Profiling unique eosinophile-generated eicosanoid metabolites in eosinophilic esophagitis using a liquid chromatography tandem mass spectrometry (LC-MS/MS)-based metabolomics approach

Overall objective of this study is to determine the ω-3 an ω-6 polyunsaturated fatty acids (PUFAs) metabolites/eicosanoids profile in eosinophilic esophagitis using a liquid chromatography tandem mass spectrometry (LC-MS/MS)-based metabolomics approach and to identify the unique eicosanoids or biomarker/s for diagnosis, prognosis and monitoring therapeutic effect of EoE. There are only two fatty acids known to be essential for humans: alpha-linolenic acid (an omega-3 fatty acid) and linoleic acid (an omega-6 fatty acid), also known as polyunsaturated fatty acid (PUFAs). Eicosanoids are signaling molecules derived from the essential fatty acids (EFA), which are oxygenated via the metabolism by oxygenases including cyclooxygenases (COX), lipoxygenases (LOX), and cytochromes P450 oxy/epoxygenases (CYP). Eicosanoids function in diverse physiological systems and pathological processes such as: mounting or inhibiting inflammation, allergy, fever and other immune responses; regulating the abortion of pregnancy and normal childbirth; contributing to the perception of pain; regulating cell growth; controlling blood pressure; and modulating the regional flow of blood to tissues.

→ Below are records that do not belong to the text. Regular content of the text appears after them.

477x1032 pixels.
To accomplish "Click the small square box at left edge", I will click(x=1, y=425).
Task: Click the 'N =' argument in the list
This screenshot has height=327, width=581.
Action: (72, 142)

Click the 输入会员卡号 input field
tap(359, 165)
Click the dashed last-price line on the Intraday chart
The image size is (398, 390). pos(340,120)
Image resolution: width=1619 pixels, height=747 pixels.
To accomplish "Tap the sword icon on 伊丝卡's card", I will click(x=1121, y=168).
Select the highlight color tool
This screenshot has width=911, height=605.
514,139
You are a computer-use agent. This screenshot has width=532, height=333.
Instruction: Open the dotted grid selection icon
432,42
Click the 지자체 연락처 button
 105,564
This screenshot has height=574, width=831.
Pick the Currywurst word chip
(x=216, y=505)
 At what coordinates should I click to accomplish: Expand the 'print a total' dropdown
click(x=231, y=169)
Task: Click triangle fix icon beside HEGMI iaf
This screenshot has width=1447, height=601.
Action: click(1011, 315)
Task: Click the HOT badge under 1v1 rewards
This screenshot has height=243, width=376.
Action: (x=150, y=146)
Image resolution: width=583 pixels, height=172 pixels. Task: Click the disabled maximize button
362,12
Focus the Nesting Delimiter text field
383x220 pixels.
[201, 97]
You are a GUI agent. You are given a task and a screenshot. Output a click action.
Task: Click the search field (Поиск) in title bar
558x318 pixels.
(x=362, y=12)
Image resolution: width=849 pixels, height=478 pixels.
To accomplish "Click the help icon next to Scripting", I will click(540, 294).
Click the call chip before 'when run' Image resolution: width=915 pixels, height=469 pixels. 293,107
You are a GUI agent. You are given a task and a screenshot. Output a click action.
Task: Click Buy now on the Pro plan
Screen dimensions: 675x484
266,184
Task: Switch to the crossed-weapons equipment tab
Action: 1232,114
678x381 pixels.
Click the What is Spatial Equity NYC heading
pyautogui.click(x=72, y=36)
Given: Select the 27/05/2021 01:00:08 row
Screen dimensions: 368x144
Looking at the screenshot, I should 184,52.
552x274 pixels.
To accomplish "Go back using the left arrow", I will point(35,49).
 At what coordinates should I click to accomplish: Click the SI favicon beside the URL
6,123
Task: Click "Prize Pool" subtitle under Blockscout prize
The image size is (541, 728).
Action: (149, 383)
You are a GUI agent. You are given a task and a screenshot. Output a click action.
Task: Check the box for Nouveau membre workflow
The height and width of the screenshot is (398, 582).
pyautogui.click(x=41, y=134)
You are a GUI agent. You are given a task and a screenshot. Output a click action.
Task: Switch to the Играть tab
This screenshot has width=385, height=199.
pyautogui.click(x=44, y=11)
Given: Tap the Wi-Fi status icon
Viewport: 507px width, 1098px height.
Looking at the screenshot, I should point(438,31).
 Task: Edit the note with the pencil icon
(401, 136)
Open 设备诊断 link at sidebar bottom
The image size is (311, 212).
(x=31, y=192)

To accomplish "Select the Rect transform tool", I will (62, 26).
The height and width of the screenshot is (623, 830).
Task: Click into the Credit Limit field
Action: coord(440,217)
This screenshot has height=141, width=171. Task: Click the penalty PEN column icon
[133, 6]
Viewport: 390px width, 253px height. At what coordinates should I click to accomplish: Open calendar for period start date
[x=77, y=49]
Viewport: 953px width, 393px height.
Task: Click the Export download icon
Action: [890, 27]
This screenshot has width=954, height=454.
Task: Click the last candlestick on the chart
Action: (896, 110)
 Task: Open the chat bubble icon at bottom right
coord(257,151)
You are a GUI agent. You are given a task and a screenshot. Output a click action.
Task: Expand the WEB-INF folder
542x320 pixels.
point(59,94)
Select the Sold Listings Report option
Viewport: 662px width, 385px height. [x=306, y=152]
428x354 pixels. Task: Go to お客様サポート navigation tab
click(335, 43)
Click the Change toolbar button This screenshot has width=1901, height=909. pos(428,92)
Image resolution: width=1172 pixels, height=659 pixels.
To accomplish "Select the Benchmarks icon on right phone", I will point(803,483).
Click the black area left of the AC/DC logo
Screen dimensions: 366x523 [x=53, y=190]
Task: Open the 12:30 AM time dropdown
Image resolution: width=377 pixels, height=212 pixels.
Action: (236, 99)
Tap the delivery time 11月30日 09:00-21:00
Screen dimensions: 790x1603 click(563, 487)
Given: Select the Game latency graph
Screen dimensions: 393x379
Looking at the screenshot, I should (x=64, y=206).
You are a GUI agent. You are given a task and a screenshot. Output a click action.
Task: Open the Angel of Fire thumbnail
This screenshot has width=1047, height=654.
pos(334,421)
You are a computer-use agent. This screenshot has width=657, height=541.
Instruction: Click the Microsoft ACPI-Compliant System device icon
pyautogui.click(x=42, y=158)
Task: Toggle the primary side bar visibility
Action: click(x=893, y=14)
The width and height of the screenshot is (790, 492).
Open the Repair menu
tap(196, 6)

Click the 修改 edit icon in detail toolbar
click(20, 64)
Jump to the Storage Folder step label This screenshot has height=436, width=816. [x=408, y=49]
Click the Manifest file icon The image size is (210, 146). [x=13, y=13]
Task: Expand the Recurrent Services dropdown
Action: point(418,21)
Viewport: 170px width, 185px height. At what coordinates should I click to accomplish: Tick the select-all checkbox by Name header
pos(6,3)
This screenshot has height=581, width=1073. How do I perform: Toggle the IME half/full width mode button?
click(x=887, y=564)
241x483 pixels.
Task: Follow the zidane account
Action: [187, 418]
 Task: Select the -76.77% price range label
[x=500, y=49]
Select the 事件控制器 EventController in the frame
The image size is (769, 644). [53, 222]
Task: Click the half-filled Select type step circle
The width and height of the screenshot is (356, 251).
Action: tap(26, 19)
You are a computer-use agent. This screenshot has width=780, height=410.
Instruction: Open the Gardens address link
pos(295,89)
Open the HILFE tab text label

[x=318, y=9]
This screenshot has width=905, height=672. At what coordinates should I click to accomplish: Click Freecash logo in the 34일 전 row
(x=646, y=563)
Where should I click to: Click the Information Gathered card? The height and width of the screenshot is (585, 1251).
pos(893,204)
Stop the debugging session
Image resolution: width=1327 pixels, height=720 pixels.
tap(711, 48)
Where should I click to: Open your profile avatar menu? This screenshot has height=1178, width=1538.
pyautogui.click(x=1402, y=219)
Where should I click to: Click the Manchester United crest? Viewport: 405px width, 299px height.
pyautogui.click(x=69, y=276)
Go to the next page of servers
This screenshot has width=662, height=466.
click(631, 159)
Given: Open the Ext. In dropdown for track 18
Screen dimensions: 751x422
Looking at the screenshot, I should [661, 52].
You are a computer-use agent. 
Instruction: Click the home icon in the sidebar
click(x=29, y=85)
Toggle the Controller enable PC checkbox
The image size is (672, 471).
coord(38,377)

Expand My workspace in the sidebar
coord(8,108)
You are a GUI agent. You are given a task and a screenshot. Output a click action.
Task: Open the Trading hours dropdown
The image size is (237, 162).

Aberrant polyunsaturated fatty acid (PUFAs) metabolism, particularly arachidonic acid (ARA), is believed to be the key mediators contributing to inflammatory process. In the "arachidonic acid cascade" – more than 20 different signaling paths that control a wide array of bodily functions, especially those functions involving inflammation. In the inflammatory response, two other groups of dietary essential fatty acids including Eicosapentaenoic acid (EPA, 20:5 ω-3) and Docosahexaenoic acid (DHA, 22:6 ω-3) form cascades that parallel and compete with the arachidonic acid cascade. However, there is no study on PUFAs metabolism and the role of these PUFAs metabolites in the pathogenesis of eosinophilic esophagitis.